--- EXERCISE REQUIREMENTS ---
Only lines with the string "label" are wanted. Pull them out of the data.

--- PROVIDED ENTRIES ---
□ □ □ □ □ □ □

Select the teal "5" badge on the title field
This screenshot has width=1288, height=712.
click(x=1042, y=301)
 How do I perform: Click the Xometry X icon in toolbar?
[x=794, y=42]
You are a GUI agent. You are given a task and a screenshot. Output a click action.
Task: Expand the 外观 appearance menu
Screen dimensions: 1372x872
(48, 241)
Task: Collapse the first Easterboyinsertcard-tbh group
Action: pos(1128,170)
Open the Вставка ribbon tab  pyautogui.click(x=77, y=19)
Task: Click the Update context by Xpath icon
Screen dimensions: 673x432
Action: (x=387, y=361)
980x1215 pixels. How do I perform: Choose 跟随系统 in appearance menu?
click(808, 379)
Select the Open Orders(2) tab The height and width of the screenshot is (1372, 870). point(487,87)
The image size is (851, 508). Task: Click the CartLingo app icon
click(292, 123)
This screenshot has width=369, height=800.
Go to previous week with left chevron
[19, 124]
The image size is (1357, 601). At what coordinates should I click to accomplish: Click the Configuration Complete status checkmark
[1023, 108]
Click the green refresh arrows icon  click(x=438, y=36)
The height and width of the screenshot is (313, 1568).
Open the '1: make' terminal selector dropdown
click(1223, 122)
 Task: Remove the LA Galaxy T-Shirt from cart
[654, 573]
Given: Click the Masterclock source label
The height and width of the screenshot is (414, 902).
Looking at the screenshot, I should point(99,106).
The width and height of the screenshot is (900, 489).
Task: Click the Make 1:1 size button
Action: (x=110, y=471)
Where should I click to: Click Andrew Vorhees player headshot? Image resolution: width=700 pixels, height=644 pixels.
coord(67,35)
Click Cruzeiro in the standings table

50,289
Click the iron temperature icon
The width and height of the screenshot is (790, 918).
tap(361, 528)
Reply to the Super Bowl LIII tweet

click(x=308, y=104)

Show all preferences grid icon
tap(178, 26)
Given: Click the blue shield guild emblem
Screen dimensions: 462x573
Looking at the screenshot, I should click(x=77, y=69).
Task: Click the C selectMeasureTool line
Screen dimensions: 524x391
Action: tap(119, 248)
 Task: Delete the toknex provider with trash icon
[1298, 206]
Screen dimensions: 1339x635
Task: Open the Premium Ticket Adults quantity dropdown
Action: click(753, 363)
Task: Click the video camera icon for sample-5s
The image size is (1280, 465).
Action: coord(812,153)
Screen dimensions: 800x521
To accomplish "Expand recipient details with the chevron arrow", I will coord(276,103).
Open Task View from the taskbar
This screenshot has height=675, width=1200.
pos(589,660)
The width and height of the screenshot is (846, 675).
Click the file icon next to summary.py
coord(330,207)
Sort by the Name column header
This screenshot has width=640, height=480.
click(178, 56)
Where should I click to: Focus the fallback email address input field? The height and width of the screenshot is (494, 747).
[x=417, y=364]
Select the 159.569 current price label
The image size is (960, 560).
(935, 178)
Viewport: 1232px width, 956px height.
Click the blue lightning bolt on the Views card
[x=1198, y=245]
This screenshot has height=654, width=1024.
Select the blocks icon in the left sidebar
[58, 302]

□ □ □ □ □ □ □

--- FINAL ANSWER ---
Given: Click the Masterclock source label
Select the 159.569 current price label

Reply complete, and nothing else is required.